IBD-Associated Spondyloarthritis
Episodic or chronic inflammatory arthritis can be associated with Crohn’s Disease and Ulcerative Colitis, which are the most common types of inflammatory bowel disease (IBD). Sometimes the musculoskeletal manifestations can flare up even though the gut is in remission. Your gastroenterologist will request consultation from the rheumatologist if it is suspected to assist in getting symptoms under control. This may require adding an oral or injectable medication, or deciding to change the main IBD treatment in conjunction with your gastroenterologist.
Antiphospholipid Syndrome
Antiphospholipid Syndrome (APLS) is characterized by the presence of abnormal proteins in the bloodstream called antiphospholipid antibodies. These antibodies can make the blood more prone to clotting in veins and arteries. This can manifest as deep vein thrombosis or clots found in the deep veins of the extremities, pulmonary embolism or a sudden big clot blocking a major lung artery, stroke due to clots in the brain circulation, or recurrent pregnancy losses due to clots in the placenta’s circulation. APLS can occur by itself (primary APLS) or be caused by another underlying condition (secondary APLS), commonly associated with systemic lupus. This more commonly affects women more than men. Some people can have APLS antibodies present in their bloodstream transiently due to other sources of inflammation, and then they go away. Other people can have APLS antibodies present in their bloodstream but not have any manifestations of clots as described. The amount of risk of clotting and the decision to treat with blood thinners and consequent risk of bleeding is a careful decision weighed by your hematologist. When APLS antibodies are found, commonly by your OB/GYN or hematologist, consultation with the rheumatologist is requested to evaluate for the possibility of systemic lupus or other rheumatologic condition.
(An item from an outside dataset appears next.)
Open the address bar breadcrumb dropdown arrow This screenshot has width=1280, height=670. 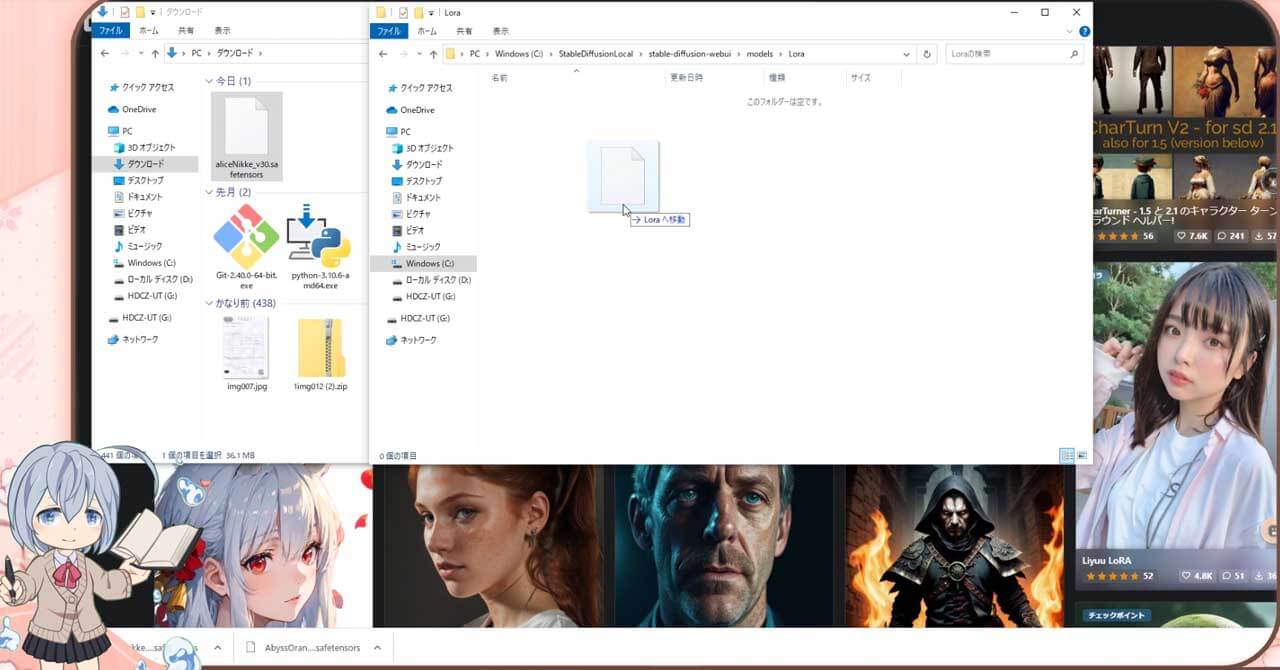point(906,54)

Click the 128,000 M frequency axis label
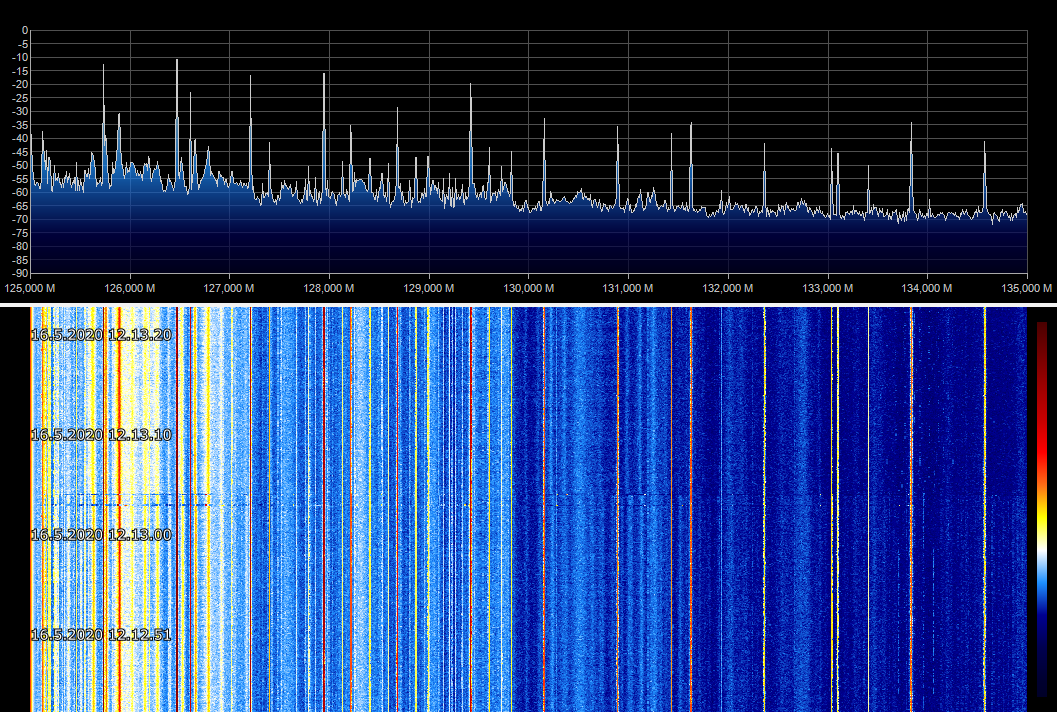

Leukocytoclastic Vasculitis
A form of small vessel vasculitis, this disease typically presents with a red painful, burning rash starting on the lower extremities, that spreads upward. Small pinpoint rash is called “petechiae” and when they coalesce into big patches of rash that is called “palpable purpura.” Leukocytoclastic vasculitis can be an adverse reaction to medications, due to infections or herald a malignancy, occur idiopathically, or be secondary to a systemic vasculitis or other rheumatologic condition. This is usually biopsied by the dermatologist to confirm the diagnosis. Treatment involves discontinuation of a drug if it is deemed to have caused the rash, or treatment the underlying cause if found. If the rash doesn’t go away on its own or respond to courses of steroids, and if workup of an underlying rheumatologic cause is needed, your dermatologist will request referral for further evaluation and treatment with oral medications, injections or infusion.